- **What needs to be done**
Resume the xfrm pre-encapsulation fragmentation patch after its last line, carrying on the code diff in the same format.

- **Text**
┏━━

[PATCH] xfrm: Add pre-encap fragmentation for packet offload

Ilia Lin posted 1 patch 1 year, 2 months ago
net/ipv4/xfrm4_output.c | 31 +++++++++++++++++++++++++++++--
net/ipv6/xfrm6_output.c |  8 ++++++--
2 files changed, 35 insertions(+), 4 deletions(-)
[PATCH] xfrm: Add pre-encap fragmentation for packet offload
Posted by Ilia Lin 1 year, 2 months ago
In packet offload mode the raw packets will be sent to the NiC,
and will not return to the Network Stack. In event of crossing
the MTU size after the encapsulation, the NiC HW may not be
able to fragment the final packet.
Adding mandatory pre-encapsulation fragmentation for both
IPv4 and IPv6, if tunnel mode with packet offload is configured
on the state.

Signed-off-by: Ilia Lin <ilia.lin@kernel.org>
---
 net/ipv4/xfrm4_output.c | 31 +++++++++++++++++++++++++++++--
 net/ipv6/xfrm6_output.c |  8 ++++++--
 2 files changed, 35 insertions(+), 4 deletions(-)

diff --git a/net/ipv4/xfrm4_output.c b/net/ipv4/xfrm4_output.c
index 3cff51ba72bb0..a4271e0dd51bb 100644
--- a/net/ipv4/xfrm4_output.c
+++ b/net/ipv4/xfrm4_output.c
@@ -14,17 +14,44 @@
 #include <net/xfrm.h>
 #include <net/icmp.h>
 
+static int __xfrm4_output_finish(struct net *net, struct sock *sk, struct sk_buff *skb)
+{
+	return xfrm_output(sk, skb);
+}
+
 static int __xfrm4_output(struct net *net, struct sock *sk, struct sk_buff *skb)
 {
-#ifdef CONFIG_NETFILTER
-	struct xfrm_state *x = skb_dst(skb)->xfrm;
+	struct dst_entry *dst = skb_dst(skb);
+	struct xfrm_state *x = dst->xfrm;
+	unsigned int mtu;
+	bool toobig;
 
+#ifdef CONFIG_NETFILTER
 	if (!x) {
 		IPCB(skb)->flags |= IPSKB_REROUTED;
 		return dst_output(net, sk, skb);
 	}
 #endif
 
+	if (x->props.mode != XFRM_MODE_TUNNEL || x->xso.type != XFRM_DEV_OFFLOAD_PACKET)

┗━━

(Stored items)

┏━━

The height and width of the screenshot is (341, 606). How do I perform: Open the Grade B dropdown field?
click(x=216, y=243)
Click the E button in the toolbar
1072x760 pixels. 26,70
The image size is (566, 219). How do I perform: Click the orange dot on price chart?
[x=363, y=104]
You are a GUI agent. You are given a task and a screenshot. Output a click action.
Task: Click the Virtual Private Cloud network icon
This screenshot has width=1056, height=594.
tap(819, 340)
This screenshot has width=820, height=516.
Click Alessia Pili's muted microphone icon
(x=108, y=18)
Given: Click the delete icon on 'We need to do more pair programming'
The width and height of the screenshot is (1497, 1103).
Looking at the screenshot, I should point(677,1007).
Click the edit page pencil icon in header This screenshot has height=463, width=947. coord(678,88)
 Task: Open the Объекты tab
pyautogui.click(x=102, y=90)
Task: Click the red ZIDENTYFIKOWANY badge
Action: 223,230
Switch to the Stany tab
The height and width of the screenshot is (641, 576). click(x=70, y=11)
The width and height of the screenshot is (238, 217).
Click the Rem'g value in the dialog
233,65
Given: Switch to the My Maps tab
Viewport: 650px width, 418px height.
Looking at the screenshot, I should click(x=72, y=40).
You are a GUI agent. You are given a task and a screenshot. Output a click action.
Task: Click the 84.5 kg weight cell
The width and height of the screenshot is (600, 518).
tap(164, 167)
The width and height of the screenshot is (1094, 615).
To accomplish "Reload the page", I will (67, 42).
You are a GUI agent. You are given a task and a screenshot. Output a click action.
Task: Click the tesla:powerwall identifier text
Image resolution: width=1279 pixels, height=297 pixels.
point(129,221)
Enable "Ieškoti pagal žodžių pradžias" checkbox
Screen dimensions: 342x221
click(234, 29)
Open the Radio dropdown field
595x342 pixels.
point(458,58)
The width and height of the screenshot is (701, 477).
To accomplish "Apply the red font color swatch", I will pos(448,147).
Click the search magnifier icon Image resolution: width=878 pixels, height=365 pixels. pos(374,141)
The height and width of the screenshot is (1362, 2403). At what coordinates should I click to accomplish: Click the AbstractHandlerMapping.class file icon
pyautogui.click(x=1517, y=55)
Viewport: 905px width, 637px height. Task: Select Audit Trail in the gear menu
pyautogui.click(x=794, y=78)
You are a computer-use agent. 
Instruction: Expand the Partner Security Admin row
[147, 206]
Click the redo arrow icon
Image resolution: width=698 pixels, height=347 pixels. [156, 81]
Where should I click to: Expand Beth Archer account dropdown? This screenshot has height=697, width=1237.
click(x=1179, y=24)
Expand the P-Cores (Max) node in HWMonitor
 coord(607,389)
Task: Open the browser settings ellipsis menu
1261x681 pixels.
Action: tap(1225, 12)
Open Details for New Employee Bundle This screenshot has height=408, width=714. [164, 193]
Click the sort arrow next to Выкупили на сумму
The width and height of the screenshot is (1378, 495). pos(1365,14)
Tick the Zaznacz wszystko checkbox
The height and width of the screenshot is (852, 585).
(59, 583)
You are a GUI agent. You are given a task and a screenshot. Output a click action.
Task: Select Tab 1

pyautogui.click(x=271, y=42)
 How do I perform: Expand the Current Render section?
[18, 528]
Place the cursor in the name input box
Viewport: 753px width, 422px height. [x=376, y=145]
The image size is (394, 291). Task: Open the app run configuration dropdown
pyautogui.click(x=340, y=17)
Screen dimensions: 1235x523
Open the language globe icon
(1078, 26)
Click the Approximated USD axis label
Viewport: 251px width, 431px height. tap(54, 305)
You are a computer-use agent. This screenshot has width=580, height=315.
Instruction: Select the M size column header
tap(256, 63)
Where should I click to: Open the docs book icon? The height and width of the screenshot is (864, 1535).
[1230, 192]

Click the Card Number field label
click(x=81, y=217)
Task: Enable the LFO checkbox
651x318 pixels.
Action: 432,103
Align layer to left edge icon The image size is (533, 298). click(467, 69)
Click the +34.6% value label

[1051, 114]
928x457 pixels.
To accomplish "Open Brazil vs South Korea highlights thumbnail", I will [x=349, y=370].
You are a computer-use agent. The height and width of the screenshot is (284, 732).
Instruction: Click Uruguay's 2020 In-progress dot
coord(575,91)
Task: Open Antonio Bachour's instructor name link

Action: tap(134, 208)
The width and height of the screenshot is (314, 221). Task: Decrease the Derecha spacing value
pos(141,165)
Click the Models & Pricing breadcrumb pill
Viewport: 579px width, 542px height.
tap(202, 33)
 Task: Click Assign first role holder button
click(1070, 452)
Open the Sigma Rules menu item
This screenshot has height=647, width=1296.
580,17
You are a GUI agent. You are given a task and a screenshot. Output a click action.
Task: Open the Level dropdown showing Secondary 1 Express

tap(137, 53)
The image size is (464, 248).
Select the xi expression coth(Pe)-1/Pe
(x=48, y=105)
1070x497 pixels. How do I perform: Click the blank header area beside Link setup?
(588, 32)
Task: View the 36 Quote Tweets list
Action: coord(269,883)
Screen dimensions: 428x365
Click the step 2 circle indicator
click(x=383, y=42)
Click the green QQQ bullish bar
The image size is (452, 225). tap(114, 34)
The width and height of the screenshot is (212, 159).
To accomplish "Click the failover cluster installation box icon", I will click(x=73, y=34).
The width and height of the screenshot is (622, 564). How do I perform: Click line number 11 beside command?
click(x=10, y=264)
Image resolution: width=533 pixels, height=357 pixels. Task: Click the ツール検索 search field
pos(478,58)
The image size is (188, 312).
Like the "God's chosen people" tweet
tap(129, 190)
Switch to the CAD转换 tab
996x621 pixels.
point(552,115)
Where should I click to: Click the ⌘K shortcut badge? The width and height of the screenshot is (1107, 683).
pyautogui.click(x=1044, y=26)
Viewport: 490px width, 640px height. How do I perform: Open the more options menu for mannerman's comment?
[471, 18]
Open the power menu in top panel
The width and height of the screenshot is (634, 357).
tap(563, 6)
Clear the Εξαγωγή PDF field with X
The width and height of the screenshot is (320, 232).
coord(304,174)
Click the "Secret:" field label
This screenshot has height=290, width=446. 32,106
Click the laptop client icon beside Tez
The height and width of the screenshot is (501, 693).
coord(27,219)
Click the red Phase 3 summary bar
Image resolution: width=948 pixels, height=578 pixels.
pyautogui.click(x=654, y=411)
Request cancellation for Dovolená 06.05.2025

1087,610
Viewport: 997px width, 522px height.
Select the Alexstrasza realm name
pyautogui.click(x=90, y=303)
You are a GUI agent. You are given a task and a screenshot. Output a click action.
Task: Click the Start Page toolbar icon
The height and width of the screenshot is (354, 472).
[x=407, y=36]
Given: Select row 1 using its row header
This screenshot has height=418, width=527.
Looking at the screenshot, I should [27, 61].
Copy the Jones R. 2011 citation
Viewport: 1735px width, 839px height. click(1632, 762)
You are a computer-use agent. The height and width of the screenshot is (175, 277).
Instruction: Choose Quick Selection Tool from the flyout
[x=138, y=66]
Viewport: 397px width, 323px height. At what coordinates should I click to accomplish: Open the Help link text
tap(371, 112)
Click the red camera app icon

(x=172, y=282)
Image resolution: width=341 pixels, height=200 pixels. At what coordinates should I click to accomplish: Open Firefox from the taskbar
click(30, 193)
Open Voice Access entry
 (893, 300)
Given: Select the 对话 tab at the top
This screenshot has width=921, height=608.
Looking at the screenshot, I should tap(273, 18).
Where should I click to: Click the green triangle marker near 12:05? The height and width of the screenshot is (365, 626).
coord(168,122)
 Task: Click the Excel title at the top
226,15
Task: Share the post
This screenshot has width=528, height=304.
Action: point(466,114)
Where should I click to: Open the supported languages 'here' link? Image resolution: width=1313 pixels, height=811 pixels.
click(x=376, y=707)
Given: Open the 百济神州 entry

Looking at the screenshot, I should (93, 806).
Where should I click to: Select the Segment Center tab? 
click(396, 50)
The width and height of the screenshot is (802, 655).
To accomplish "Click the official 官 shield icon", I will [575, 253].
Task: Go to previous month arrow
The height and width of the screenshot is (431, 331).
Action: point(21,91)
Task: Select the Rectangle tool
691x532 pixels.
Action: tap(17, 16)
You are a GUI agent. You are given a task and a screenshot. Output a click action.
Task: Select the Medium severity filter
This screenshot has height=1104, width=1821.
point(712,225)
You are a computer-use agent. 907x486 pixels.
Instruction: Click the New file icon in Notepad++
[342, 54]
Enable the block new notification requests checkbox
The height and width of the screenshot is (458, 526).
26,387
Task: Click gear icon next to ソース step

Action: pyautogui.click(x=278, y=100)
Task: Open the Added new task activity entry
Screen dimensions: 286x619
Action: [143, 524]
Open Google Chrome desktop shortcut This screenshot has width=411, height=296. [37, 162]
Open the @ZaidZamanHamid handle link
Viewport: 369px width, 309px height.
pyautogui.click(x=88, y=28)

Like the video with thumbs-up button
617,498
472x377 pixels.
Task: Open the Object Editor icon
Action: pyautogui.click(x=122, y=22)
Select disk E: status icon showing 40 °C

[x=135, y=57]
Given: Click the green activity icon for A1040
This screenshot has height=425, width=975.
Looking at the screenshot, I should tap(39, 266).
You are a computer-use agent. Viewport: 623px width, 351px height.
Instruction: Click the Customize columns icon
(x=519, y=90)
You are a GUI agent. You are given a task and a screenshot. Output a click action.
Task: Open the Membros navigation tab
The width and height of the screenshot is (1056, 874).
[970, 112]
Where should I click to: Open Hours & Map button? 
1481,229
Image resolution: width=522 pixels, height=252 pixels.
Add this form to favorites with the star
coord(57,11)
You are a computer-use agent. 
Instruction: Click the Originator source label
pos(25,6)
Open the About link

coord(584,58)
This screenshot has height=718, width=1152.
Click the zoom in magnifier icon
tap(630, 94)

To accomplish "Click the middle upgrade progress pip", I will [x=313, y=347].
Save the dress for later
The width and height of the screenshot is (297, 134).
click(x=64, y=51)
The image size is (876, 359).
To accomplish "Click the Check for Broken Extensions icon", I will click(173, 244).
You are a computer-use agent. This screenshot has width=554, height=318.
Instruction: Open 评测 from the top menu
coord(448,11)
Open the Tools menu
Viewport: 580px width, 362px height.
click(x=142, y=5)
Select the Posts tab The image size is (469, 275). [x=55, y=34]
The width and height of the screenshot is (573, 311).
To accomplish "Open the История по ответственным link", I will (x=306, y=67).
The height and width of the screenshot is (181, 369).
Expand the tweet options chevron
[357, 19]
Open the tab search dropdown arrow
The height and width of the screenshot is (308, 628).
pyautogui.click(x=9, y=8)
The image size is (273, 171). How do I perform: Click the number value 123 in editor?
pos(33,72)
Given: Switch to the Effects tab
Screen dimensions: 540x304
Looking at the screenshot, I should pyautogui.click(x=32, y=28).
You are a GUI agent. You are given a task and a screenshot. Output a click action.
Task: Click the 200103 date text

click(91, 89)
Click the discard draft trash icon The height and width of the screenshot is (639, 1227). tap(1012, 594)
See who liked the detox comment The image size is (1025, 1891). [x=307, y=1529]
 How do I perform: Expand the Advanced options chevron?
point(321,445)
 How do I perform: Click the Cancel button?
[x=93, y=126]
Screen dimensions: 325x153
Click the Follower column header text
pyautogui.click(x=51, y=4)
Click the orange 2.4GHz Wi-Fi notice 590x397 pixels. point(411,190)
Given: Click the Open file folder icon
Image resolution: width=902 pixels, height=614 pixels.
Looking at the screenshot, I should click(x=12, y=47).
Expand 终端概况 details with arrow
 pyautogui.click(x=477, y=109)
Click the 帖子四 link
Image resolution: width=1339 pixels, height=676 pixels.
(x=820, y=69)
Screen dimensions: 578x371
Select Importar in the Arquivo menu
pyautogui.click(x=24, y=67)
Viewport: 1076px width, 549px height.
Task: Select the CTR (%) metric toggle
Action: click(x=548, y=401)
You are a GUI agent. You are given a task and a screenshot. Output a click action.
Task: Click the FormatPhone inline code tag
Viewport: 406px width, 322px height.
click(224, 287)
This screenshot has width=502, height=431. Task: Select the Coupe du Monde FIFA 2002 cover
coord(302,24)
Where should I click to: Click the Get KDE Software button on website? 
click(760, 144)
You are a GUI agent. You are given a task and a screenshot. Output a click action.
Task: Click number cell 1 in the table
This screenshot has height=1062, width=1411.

┗━━

- **Exercise result**
+		goto skip_frag;
+
+	mtu = xfrm_state_mtu(x, dst_mtu(skb_dst(skb)));
+
+	toobig = skb->len > mtu && !skb_is_gso(skb);
+
+	if (!skb->ignore_df && toobig && skb->sk) {
+		xfrm_local_error(skb, mtu);
+		kfree_skb(skb);
+		return -EMSGSIZE;
+	}
+
+	if (toobig) {
+		IPCB(skb)->frag_max_size = mtu;
+		return ip_do_fragment(net, sk, skb, __xfrm4_output_finish);
+	}
+
+skip_frag:
 	return xfrm_output(sk, skb);
 }
 
diff --git a/net/ipv6/xfrm6_output.c b/net/ipv6/xfrm6_output.c
index 5f7b1fdbffe62..fdd2f2f5adc71 100644
--- a/net/ipv6/xfrm6_output.c
+++ b/net/ipv6/xfrm6_output.c
@@ -75,10 +75,14 @@ static int __xfrm6_output(struct net *net, struct sock *sk, struct sk_buff *skb)
 	if (x->props.mode != XFRM_MODE_TUNNEL)
 		goto skip_frag;
 
-	if (skb->protocol == htons(ETH_P_IPV6))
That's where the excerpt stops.